## Problem requirements
Please print nothing but the lines from the one with "The width and" to the last line of the records below, and omit pictures.
::::::::
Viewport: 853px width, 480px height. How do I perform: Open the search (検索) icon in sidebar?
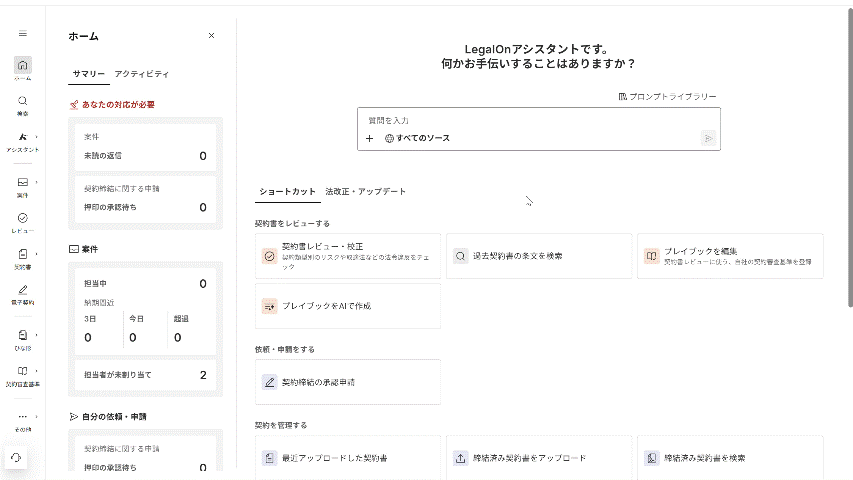(x=22, y=101)

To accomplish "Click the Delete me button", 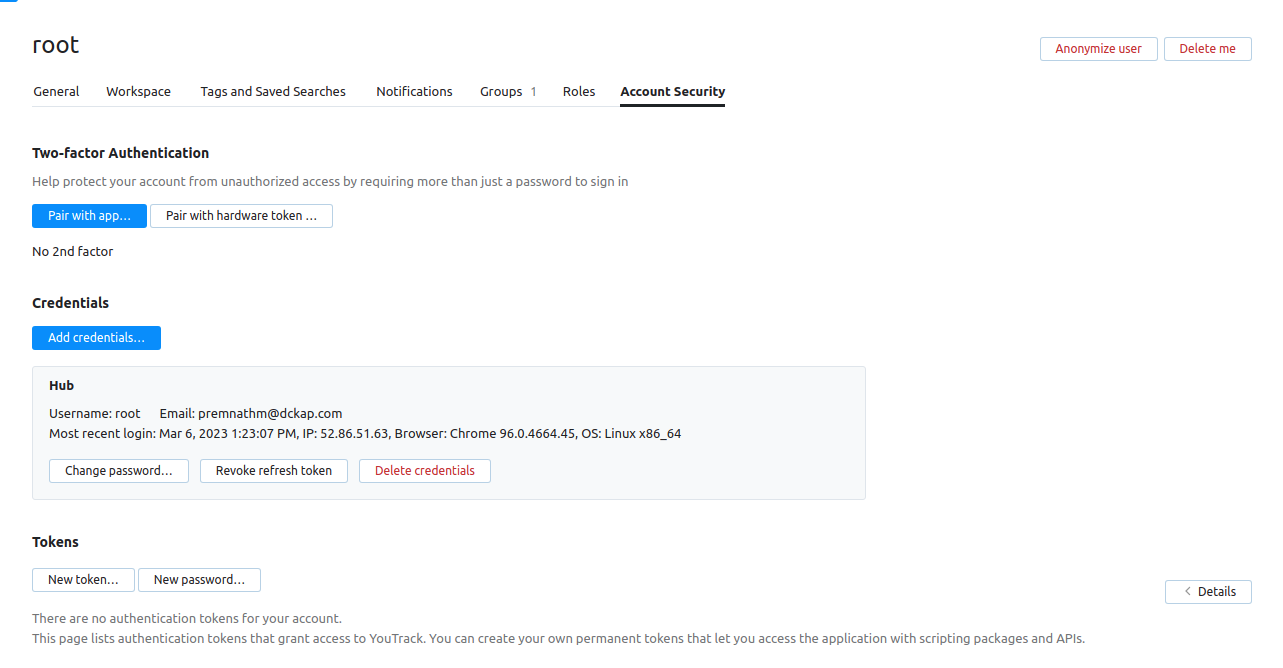I will pyautogui.click(x=1207, y=48).
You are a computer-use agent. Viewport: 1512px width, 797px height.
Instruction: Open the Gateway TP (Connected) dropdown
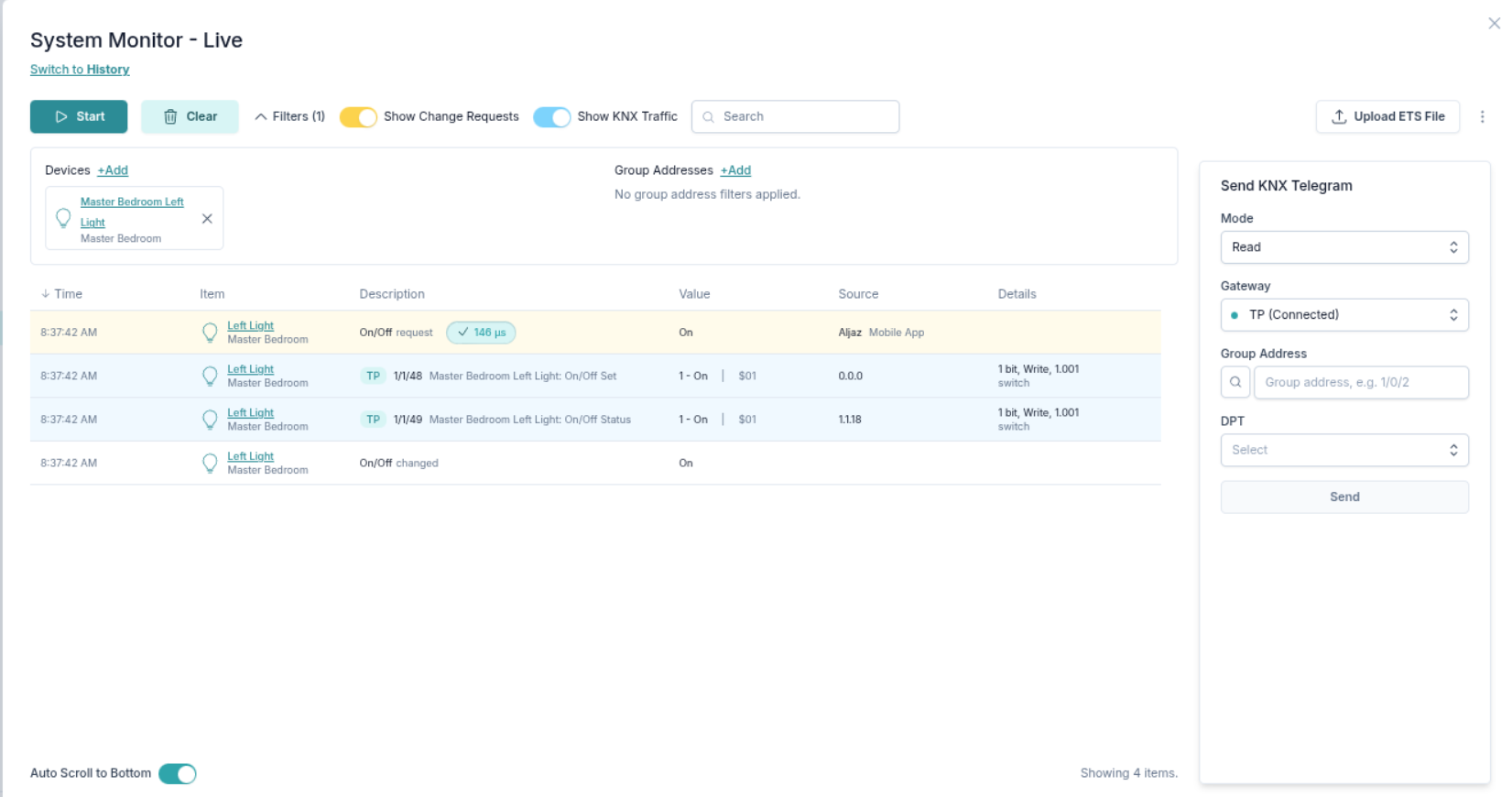tap(1343, 315)
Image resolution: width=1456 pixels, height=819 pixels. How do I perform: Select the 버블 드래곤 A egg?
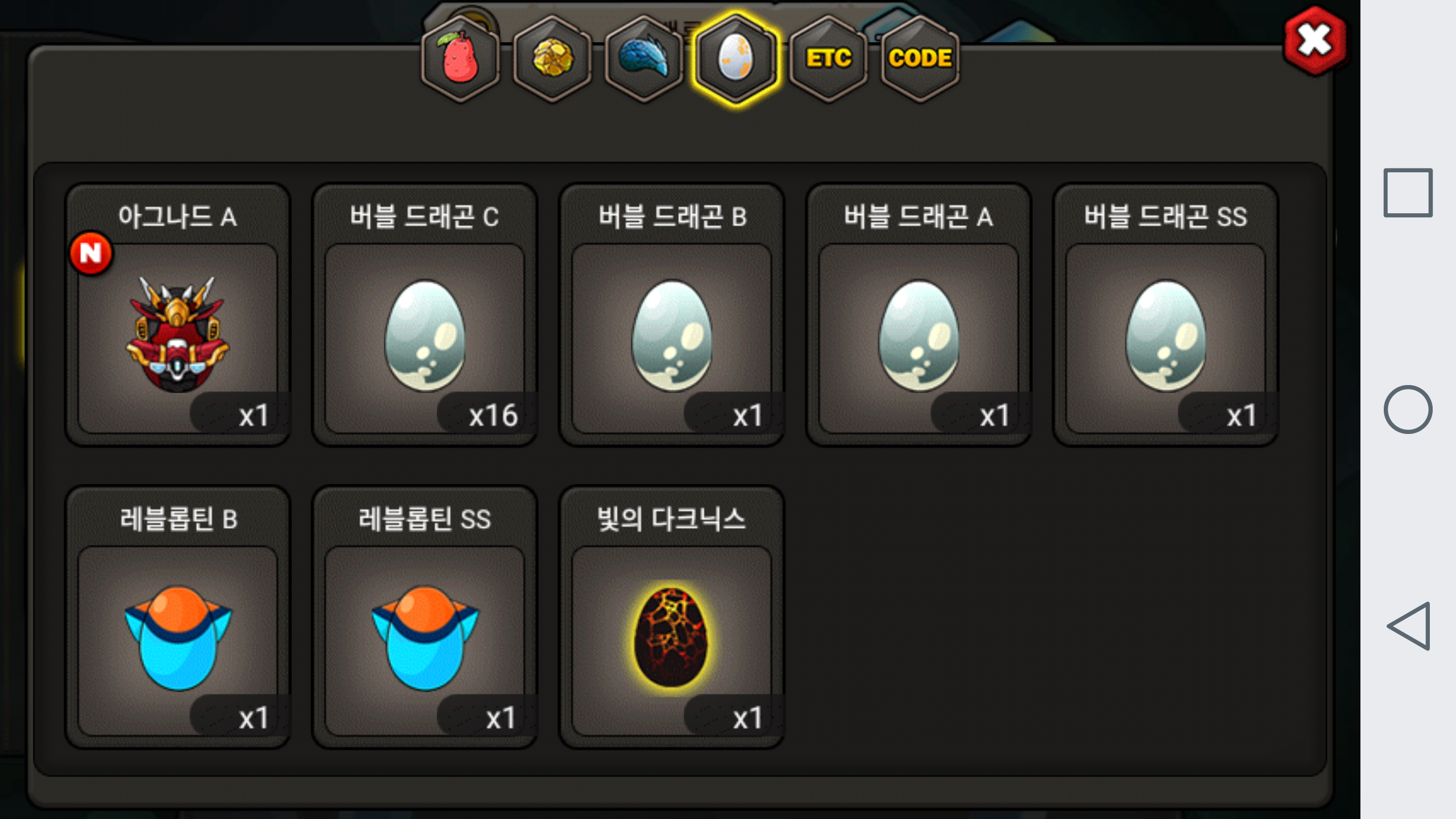919,315
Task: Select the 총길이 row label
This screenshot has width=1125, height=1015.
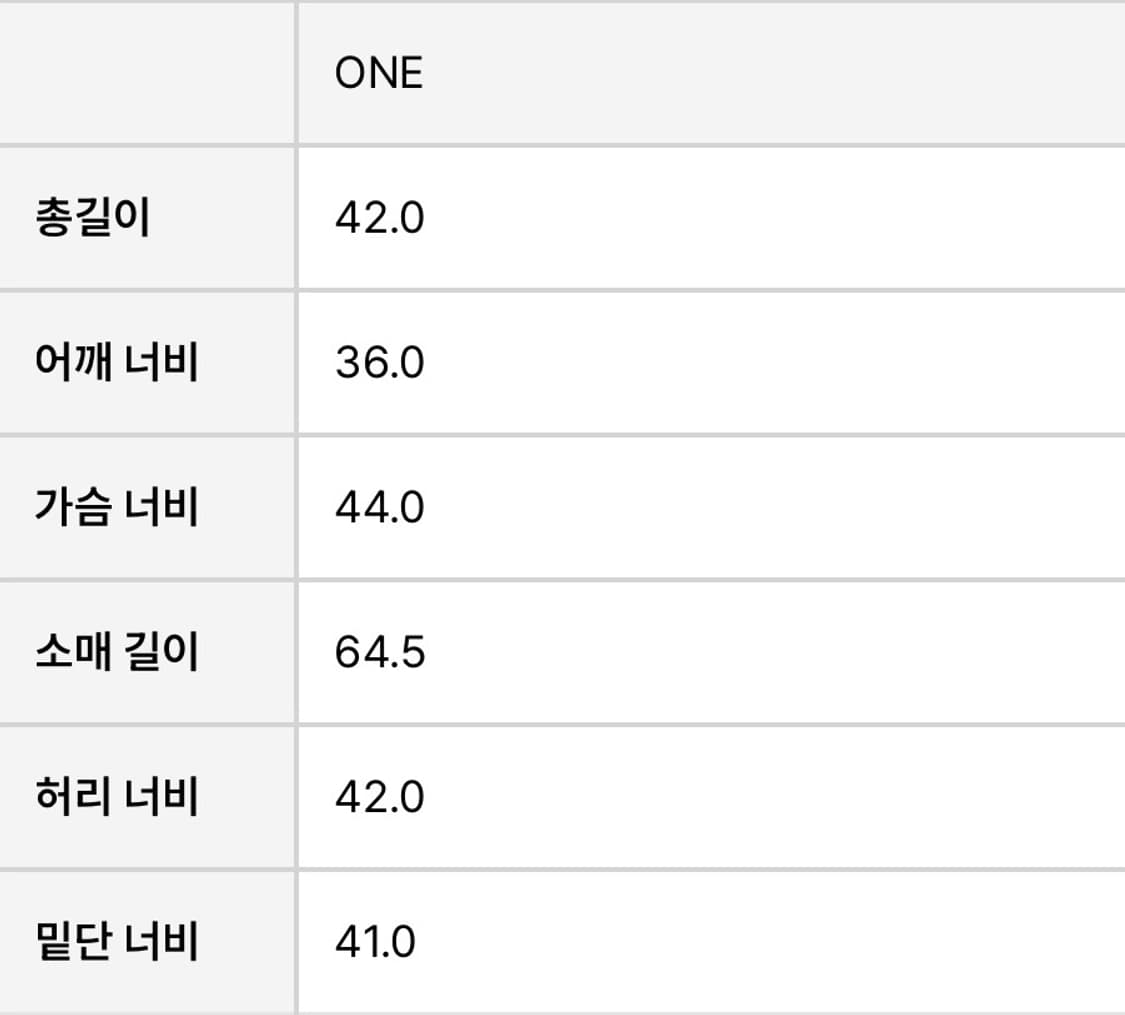Action: coord(92,217)
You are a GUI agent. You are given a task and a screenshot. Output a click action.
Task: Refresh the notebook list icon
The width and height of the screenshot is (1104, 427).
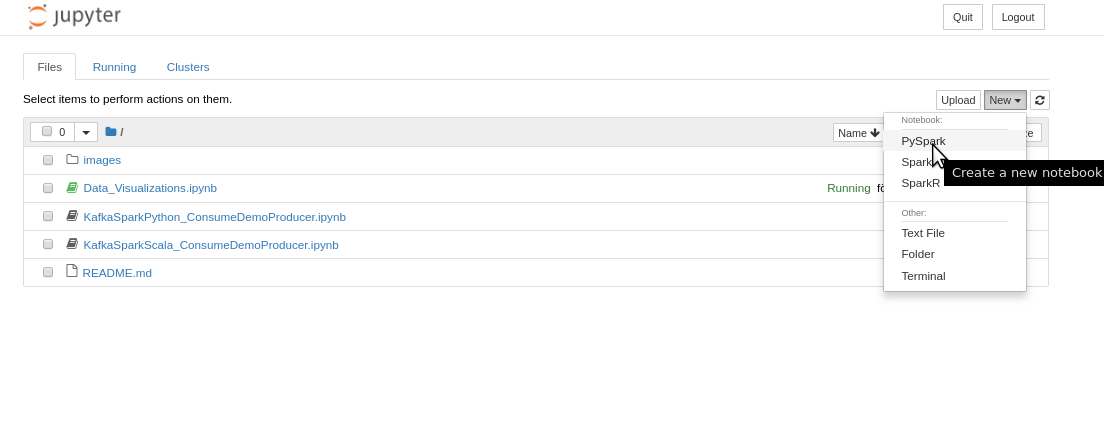coord(1039,100)
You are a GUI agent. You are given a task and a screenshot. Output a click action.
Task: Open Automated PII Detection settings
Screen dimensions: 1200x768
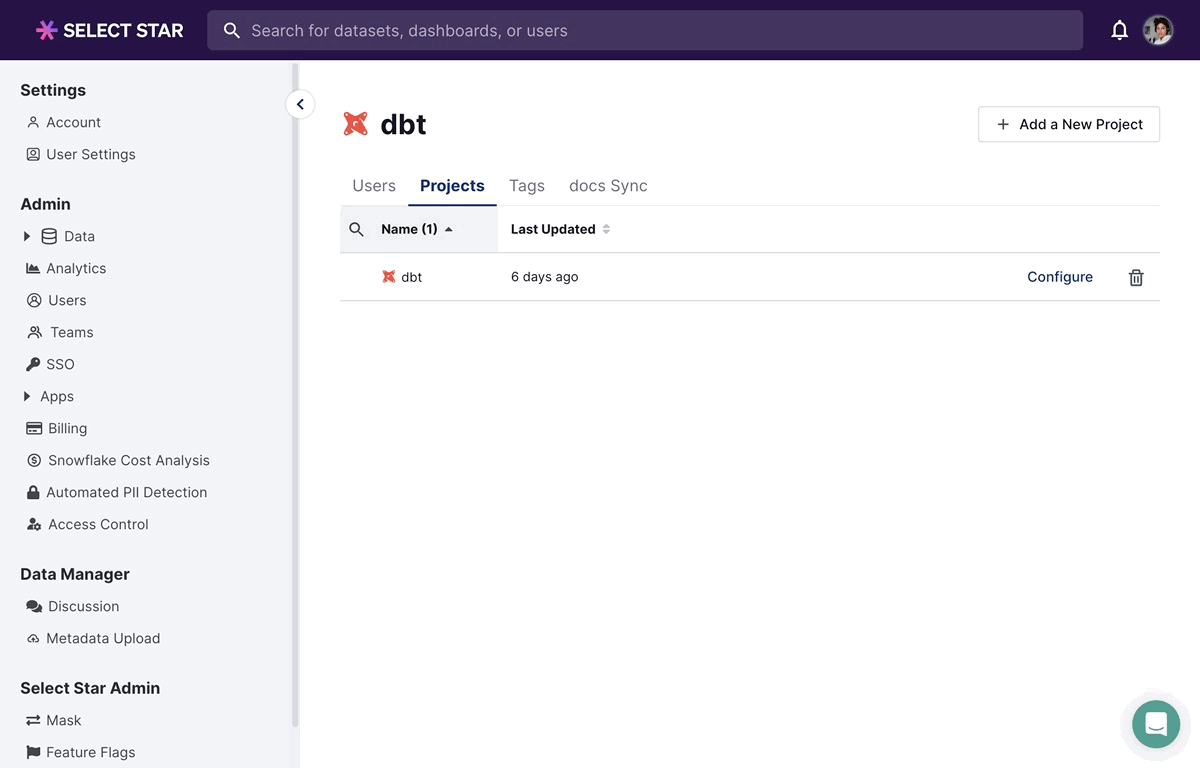[x=126, y=492]
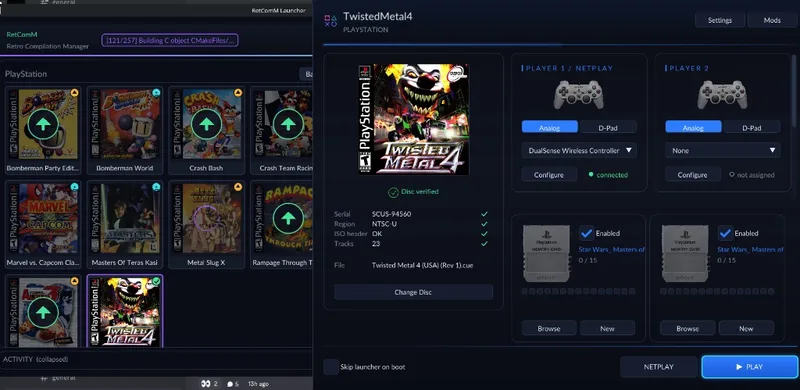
::::::::
## Exercise solution
The width and height of the screenshot is (1104, 427).
coord(1039,100)
You are a GUI agent. You are given a task and a screenshot. Output a click action.
Task: Open Automated PII Detection settings
Screen dimensions: 1200x768
[x=126, y=492]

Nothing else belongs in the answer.